I actually agree that this is somewhat arbitrary in that a generic producer can chose any version that matches the semantics they are trying to encode. I would argue within the core substrait extensions we should avoid having functions that are identical except for URI

vbarua commented 2 months ago

@joellubi

I believe you were focusing on the right-hand side

I'm definitely rhs focused as well 😅

For your example starting from SQL, consider something like:

SELECT avg(<i64 column>) FROM ...

From the SQL side of things, this avg could be either the one in functions_arithmetic or (the hypothetical) functions_postgres. What the producer chooses will be depend on what behaviour it wants and what behaviour the consumers it's talking to have available. I don't think there's a generally correct choice.

joellubi commented 2 months ago

From the SQL side of things, this avg could be either the one in functions_arithmetic or (the hypothetical) functions_postgres. What the producer chooses will be depend on what behaviour it wants and what behaviour the consumers it's talking to have available. I don't think there's a generally correct choice.

This is a good point @vbarua, especially since functions_postgres would actually be very useful to have defined!

Currently some producers are auto-generating function definitions from the contents of https://github.com/substrait-io/substrait/blob/main/extensions.
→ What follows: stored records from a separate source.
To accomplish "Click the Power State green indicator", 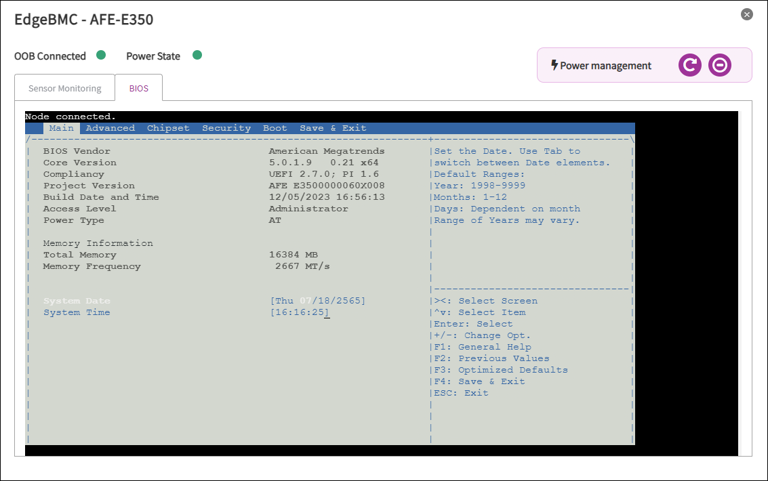I will 197,56.
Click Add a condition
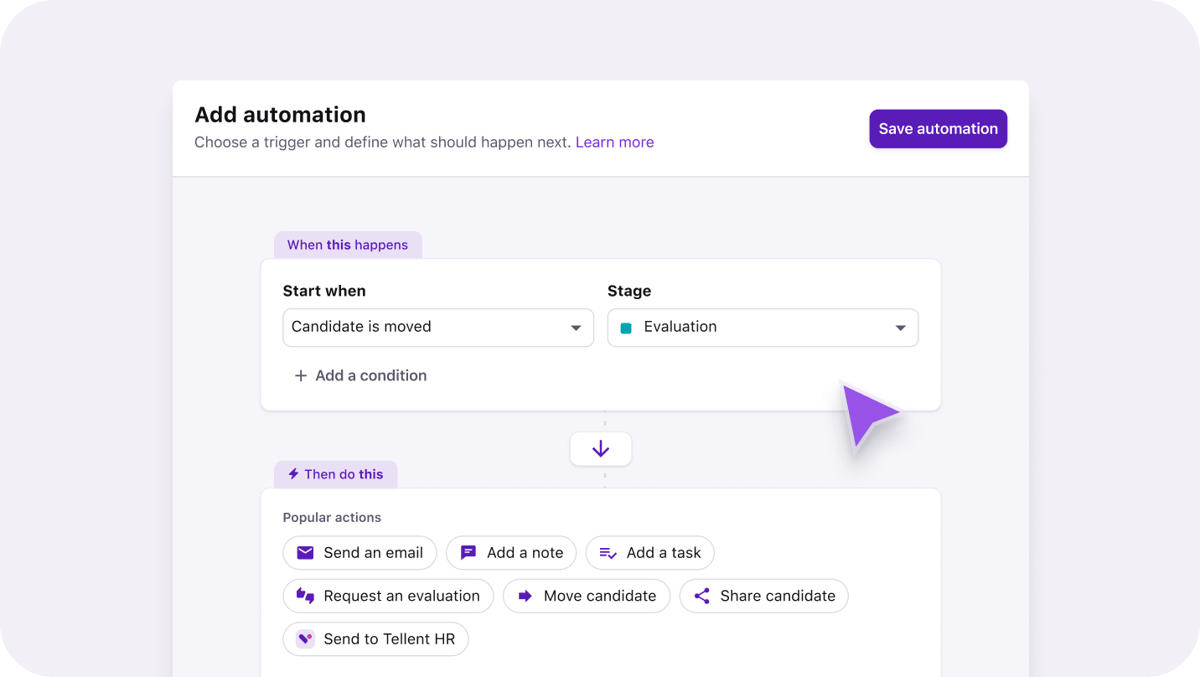 tap(370, 375)
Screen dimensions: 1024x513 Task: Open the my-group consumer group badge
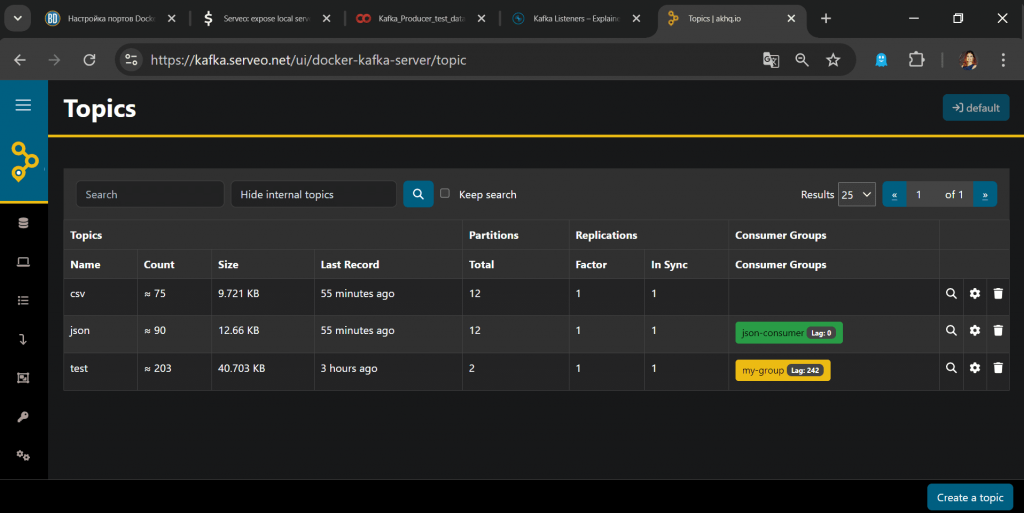click(x=782, y=370)
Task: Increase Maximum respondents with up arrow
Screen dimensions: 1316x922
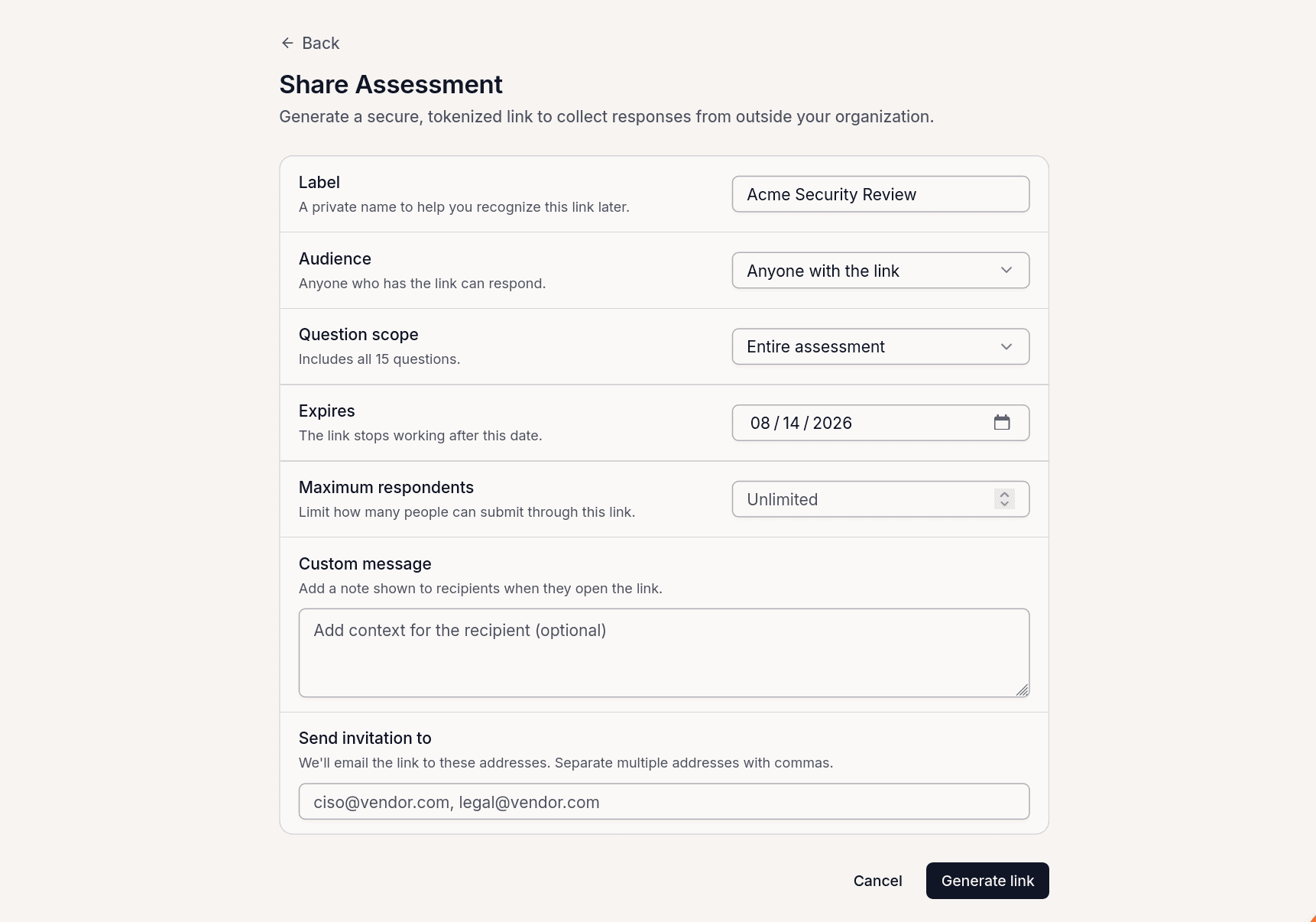Action: (1004, 494)
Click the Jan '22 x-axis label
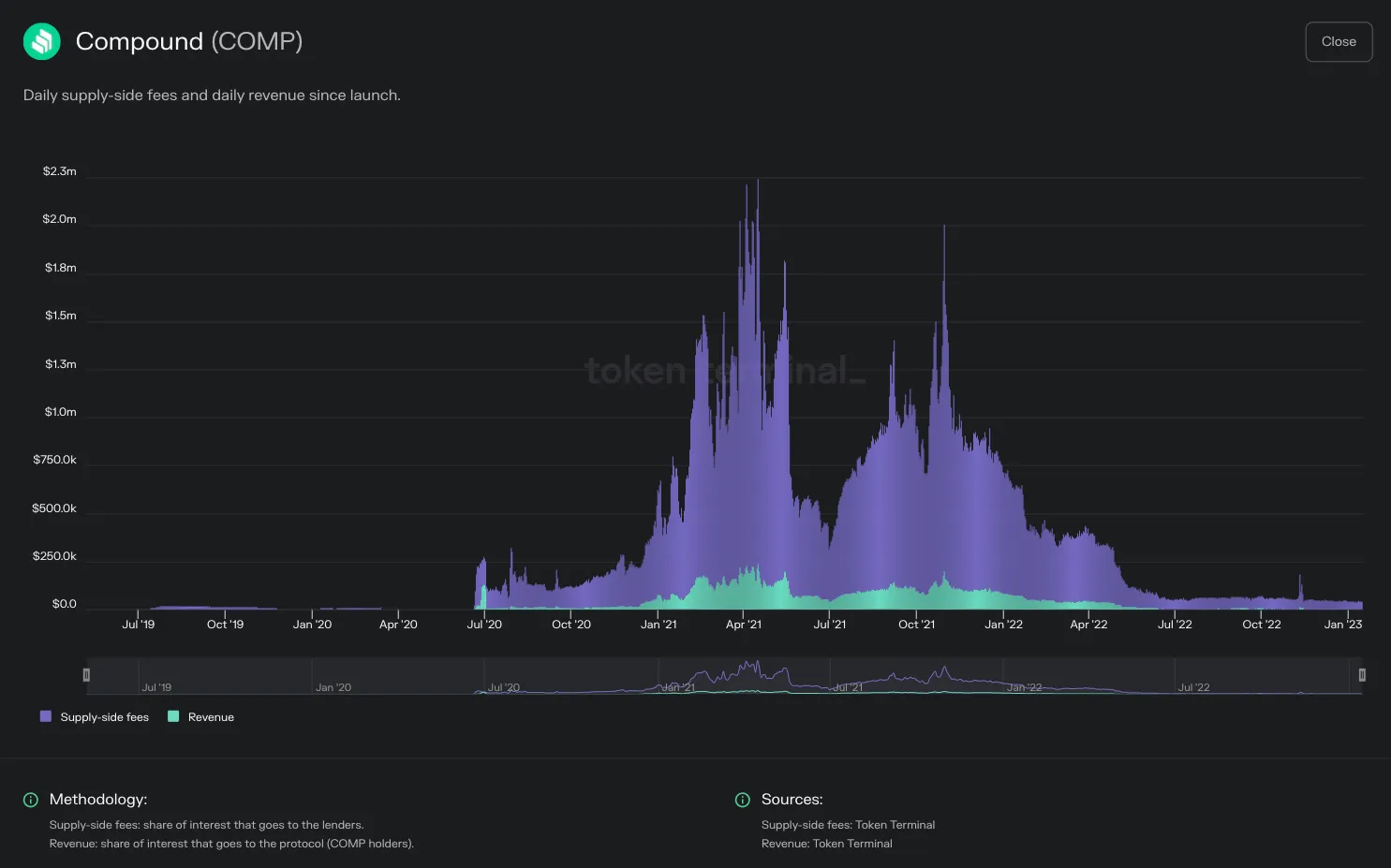Screen dimensions: 1391x868 1003,625
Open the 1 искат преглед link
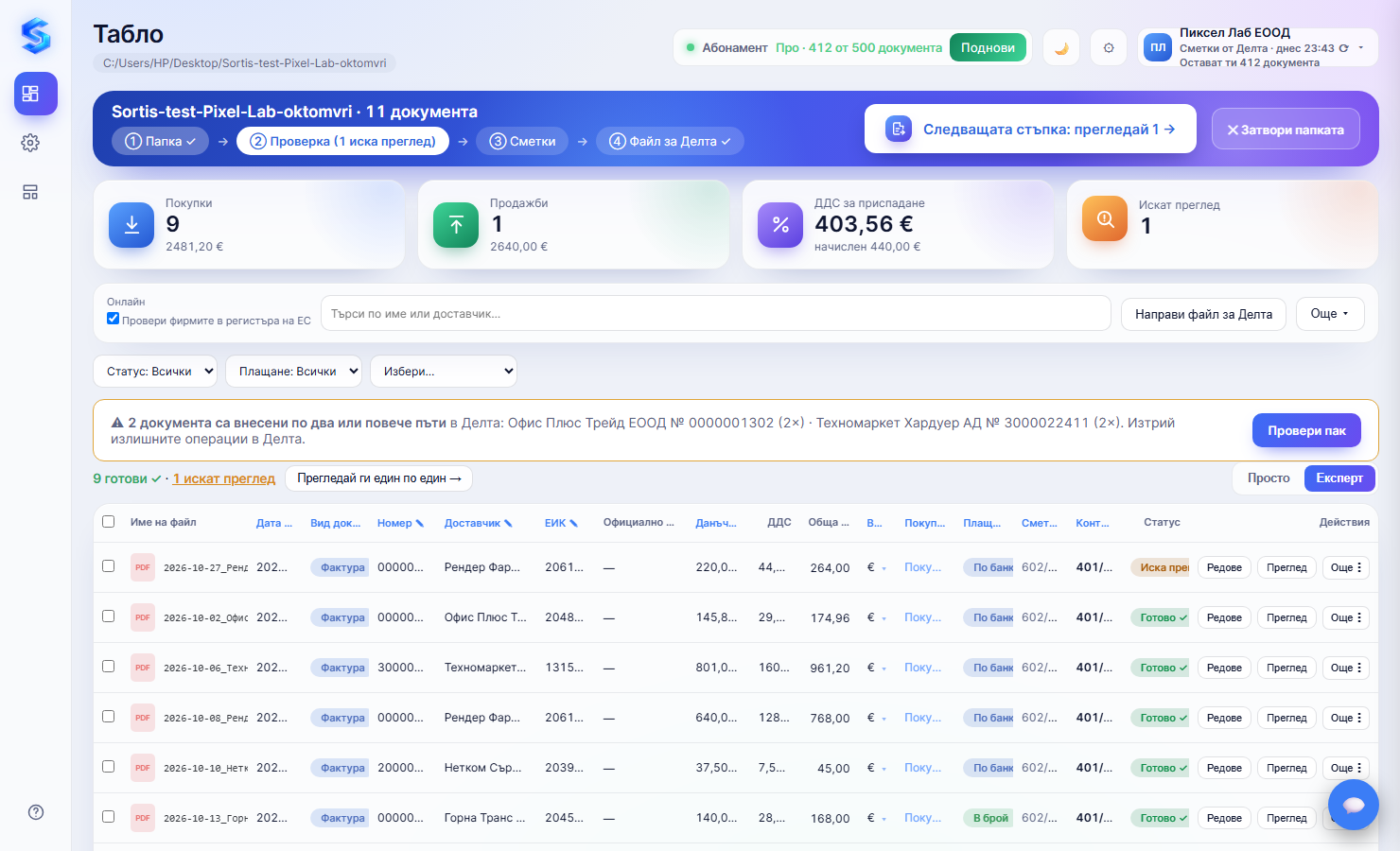Viewport: 1400px width, 851px height. tap(224, 478)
The function mapping for the SQL query above works fine as long avg:i64 is only defined once in those extension files. If we were to introduce functions_postgres then any implementation of the core substrait extensions would become non-trivial, and likely harder to auto-generate. The producer's preference of i64 or fp64 semantics would either need to be encoded somewhere in the application logic or taken as input from the end user. For example:

import fancy_client_that_uses_substrait as fc

res_i64 = fc.query("SELECT avg(order_quantity) FROM orders")
res_fp64 = fc.query("SELECT avg(order_quantity) FROM orders", dialect="postgres")

In this case the producer has the explicit information it needs to choose the correct extension file (if it assumes functions_arithmetic to be the default). I think the question this ultimately raises is whether the core extensions defined in the main substrait repo are prescriptive or not. Are they just example extensions that you may or may not use, or do we want to encourage producers/consumers to support all or as many of them as possible? Is auto-generating implementations from the core extension files something we want to make easier, or is it an anti-pattern?